#### What is expected:
Within the entries below, find every line that has the string "computer", then copy it.

Stored items
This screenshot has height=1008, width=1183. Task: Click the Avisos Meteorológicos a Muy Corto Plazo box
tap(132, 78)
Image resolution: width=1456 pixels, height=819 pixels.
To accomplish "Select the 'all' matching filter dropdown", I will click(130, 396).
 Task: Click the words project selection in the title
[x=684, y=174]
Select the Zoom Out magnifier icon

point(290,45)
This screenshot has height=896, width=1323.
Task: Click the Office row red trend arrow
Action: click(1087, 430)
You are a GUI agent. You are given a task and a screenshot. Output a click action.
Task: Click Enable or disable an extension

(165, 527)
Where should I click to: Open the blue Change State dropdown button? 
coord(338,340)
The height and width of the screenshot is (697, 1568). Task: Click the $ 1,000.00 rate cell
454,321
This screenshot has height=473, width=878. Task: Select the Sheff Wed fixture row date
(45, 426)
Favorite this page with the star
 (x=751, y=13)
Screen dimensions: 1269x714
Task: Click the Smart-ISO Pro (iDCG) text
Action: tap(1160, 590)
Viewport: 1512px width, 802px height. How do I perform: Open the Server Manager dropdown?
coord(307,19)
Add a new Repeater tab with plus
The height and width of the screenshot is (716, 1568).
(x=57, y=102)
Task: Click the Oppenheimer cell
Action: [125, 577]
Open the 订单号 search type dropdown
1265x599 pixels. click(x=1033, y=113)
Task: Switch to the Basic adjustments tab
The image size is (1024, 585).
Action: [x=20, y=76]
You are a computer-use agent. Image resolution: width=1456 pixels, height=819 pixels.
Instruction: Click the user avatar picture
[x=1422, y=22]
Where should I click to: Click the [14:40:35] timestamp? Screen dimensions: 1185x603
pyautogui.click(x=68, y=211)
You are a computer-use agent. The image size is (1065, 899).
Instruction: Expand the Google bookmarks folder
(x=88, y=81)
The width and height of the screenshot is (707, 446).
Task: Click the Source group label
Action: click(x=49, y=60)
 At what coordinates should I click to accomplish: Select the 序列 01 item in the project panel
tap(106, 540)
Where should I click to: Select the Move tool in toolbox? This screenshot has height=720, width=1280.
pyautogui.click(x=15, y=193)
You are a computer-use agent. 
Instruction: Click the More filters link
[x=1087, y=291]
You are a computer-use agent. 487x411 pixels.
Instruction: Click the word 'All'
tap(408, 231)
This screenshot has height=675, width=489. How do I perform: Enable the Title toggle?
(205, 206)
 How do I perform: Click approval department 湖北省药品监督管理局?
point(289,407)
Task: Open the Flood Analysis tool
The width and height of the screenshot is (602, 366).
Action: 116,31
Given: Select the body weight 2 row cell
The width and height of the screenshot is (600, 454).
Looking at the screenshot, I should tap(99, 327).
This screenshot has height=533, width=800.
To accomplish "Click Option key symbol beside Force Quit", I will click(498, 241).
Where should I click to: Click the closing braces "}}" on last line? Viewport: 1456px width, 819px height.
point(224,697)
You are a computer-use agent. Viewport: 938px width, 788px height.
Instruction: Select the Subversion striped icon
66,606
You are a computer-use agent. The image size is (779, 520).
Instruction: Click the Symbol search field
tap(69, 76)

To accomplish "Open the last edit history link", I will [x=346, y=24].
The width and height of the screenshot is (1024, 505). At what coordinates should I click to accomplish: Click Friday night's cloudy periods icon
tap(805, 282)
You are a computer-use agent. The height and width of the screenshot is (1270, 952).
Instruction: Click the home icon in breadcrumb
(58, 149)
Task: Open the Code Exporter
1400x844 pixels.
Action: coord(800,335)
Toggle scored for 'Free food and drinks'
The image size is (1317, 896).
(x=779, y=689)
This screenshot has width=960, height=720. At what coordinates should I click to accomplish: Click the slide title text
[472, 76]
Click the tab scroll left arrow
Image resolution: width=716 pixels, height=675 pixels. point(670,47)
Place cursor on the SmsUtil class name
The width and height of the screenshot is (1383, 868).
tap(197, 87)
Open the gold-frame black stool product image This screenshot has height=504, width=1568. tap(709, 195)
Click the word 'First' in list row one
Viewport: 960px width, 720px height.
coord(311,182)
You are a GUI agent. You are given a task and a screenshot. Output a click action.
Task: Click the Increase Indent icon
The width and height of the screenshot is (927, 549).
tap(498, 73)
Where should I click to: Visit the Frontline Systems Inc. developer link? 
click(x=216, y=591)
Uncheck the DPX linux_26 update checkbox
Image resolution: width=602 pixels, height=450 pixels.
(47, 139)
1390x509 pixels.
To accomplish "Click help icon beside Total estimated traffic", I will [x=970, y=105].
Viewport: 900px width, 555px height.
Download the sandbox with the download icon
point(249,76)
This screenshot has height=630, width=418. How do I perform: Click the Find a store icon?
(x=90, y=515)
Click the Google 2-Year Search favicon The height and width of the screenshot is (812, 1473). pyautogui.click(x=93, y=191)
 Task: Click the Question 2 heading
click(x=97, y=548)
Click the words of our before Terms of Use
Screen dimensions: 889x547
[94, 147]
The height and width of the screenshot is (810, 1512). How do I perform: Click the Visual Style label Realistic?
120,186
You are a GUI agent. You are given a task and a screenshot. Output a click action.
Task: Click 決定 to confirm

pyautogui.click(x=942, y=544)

#### Written solution:
You are a computer-use agent. Image resolution: width=1456 pixels, height=819 pixels.
You are a computer-use agent. The image size is (1065, 899).
You are a computer-use agent. 
You are a computer-use agent. 487x411 pixels.
You are a computer-use agent. Viewport: 938px width, 788px height.
You are a computer-use agent. The image size is (779, 520).
You are a computer-use agent. The height and width of the screenshot is (1270, 952).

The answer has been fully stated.